Я вспыхнула. Никто еще не называл меня так. Прозвище нищей обидело меня больше всего остального. Я видела нищих у паперти церквей и не раз сама подавала им деньги по приказанию мамочки. Они просили «ради Христа» и протягивали за милостыней руку. Я руки за милостыней не протягивала и ничего ни у кого не просила. Значит, он не смеет называть меня так. Гнев, горечь, озлобление – все это разом закипело во мне, и, не помня себя, я схватила моего обидчика за плечи и стала трясти его изо всей силы, задыхаясь от волнения и гнева.
– Не смей говорить так. Я не нищая! Не смей называть меня нищей! Не смей! Не смей!
– Нет, нищая! Нет, нищая!
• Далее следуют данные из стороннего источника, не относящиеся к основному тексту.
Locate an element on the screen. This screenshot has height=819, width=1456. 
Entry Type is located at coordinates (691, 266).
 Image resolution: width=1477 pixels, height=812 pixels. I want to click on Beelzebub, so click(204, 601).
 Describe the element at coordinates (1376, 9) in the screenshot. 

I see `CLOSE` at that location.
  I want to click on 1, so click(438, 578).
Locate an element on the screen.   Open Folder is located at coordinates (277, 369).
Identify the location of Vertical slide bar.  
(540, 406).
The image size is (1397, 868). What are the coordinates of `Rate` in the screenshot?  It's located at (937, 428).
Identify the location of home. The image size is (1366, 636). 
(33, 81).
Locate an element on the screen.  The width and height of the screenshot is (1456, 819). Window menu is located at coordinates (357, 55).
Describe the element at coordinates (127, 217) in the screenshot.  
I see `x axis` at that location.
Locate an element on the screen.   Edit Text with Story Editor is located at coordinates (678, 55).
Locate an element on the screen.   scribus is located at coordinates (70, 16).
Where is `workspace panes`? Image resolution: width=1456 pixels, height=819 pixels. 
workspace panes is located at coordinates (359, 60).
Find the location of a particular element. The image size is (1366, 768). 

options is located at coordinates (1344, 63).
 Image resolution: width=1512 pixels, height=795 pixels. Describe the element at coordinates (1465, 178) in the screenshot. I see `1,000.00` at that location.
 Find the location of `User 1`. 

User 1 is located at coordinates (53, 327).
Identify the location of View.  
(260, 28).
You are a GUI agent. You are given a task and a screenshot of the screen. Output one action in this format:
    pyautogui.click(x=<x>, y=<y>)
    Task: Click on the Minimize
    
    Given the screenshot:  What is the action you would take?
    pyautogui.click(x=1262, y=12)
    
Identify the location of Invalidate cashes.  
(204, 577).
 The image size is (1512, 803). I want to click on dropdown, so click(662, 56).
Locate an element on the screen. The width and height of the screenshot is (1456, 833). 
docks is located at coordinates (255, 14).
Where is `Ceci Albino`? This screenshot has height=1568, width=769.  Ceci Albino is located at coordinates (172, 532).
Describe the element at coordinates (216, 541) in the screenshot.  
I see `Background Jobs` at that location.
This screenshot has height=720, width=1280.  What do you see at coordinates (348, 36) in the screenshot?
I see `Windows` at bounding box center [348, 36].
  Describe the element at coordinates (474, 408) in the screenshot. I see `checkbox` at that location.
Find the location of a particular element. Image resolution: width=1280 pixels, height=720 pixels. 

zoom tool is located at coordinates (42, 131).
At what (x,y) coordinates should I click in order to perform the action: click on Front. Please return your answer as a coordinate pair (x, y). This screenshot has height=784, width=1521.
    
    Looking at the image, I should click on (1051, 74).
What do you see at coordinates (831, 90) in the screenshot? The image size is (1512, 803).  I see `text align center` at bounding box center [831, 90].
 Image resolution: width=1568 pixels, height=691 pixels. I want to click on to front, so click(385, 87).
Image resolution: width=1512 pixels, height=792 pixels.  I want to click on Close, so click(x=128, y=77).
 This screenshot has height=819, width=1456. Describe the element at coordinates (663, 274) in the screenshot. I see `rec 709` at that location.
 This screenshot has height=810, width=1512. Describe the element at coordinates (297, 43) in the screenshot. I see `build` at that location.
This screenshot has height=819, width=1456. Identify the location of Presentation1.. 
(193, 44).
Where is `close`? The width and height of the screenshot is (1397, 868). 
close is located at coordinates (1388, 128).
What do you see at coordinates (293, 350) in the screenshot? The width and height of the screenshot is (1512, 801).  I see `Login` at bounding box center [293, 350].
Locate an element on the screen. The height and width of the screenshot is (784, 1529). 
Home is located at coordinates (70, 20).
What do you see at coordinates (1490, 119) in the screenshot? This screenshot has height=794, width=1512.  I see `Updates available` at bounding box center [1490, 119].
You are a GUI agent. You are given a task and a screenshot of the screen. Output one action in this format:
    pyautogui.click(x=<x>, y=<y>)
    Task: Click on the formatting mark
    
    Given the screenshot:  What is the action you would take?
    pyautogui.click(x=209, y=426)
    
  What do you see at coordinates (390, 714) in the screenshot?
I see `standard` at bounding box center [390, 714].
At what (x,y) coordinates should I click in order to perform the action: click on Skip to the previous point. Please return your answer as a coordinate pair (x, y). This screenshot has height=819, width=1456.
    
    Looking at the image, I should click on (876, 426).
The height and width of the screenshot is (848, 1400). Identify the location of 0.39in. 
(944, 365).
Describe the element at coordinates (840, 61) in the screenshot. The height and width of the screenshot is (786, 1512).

Ты у нас из милости жить будешь. Твоя мама умерла и денег тебе не оставила. И обе вы нищие, да! – как заученный урок повторял мальчик. И, не зная, еще чем досадить мне, он высунул язык и стал делать перед моим лицом самые невозможные гримасы. Его брат и сестра хохотали от души, потешаясь этой сценой.
Никогда не была я злючкой, но когда Толя обидел мою мамочку, я вынести этого не могла. Страшный порыв злобы охватил меня, и с громким криком, не задумываясь и сама не помня, что делаю, я изо всей силы толкнула моего двоюродного братца.
Он сильно пошатнулся сначала в одну сторону, потом в другую и, чтобы удержать равновесие, схватился за стол, на котором стояла ваза. Она была очень красивая, вся расписанная цветами, аистами и какими-то смешными черноволосыми девочками в цветных длинных халатах, в высоких прическах и с раскрытыми веерами у груди.
Стол закачался не меньше Толи. С ним закачалась и ваза с цветами и черненькими девочками. Потом ваза скользнула на пол… Раздался оглушительный треск.
Трах!
И черненькие девочки, и цветы, и аисты – все смешалось и исчезло в одной общей груде черепков и осколков.